The participants and conversions columns are updated atomically; That is: these columns are incremented by the given values, not set directly. This is important for atomicity. We don't want multiple concurrent database calls to overwrite each other.

The more common way to do this would be to use the `update_or_create` method, but this internally takes a lock on the row in case of updates, which is not acceptable because this is a hot code path with a lot of concurrent requests. We can’t afford to take a lock on the row.

I think it would be great if Django ORM supported atomic upserts without taking a lock on the row.
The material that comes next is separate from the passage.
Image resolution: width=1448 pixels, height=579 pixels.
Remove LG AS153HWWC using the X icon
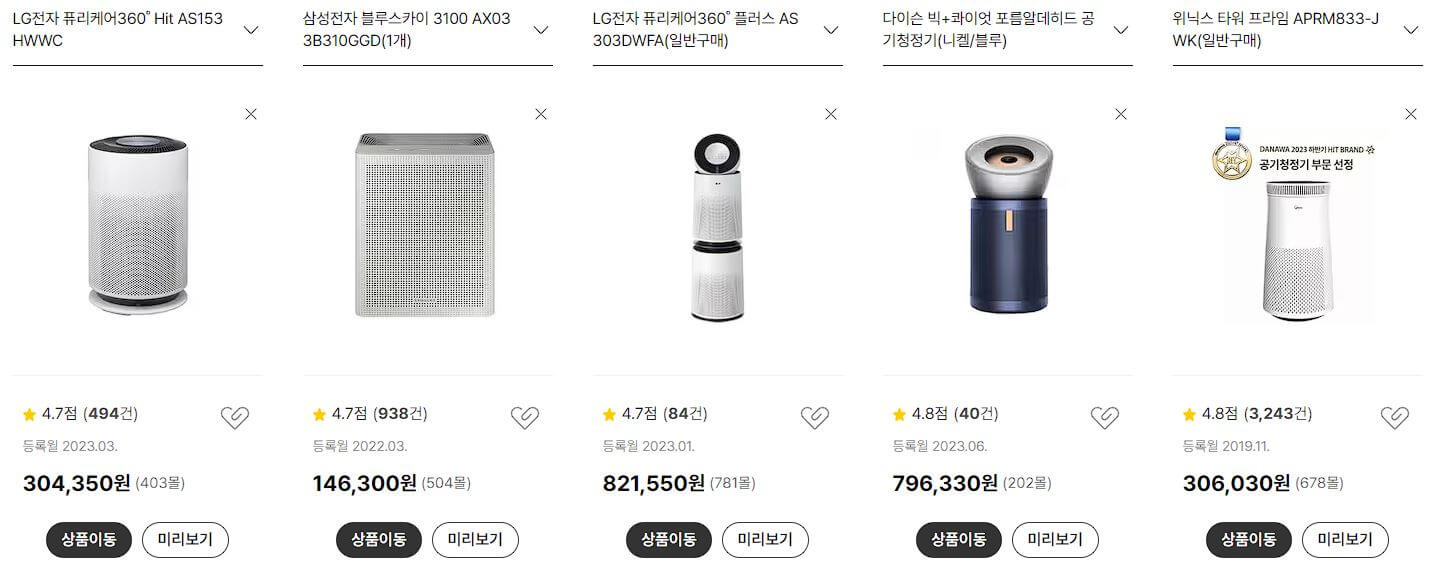pos(251,114)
I’m not sure what the api for that would look like, suggestions are welcome.

As for database support, PostgreSQL and SQLite support this syntax since PostgreSQL 9.5 and SQLite 3.24.0 respectively. MySQL and MariaDB do not support this natively, but it can be emulated using INSERT ... ON DUPLICATE KEY UPDATE syntax and creating a unique index on the columns.

Oracle apparently supports something similar using the vastly different MERGE statement syntax. That might be a bit of a challenge.

Looking for feedback on this idea. Is this something that would be worth supporting in Django? I’ll admit it’s a bit of a niche feature, but it’s a very useful one in certain cases. I would love to get rid of the raw SQL query in wagtail-ab-testing and have something that works across all supported databases.

Storm

Change History (10)

comment:1 by Sarah Boyce, 20 months ago

Resolution:	→ wontfix
Status:	new → closed

Hi Storm!

I think it might be worth asking on the Django forum for help/input and then confirming if something new would need adding to Django (and what that would look like).
We also ask contributors to get feedback from the community through a forum discussion first, so we can confirm there is community consensus that we should add this feature

If you get positive feedback from the forum, can you link it back here and reopen the ticket?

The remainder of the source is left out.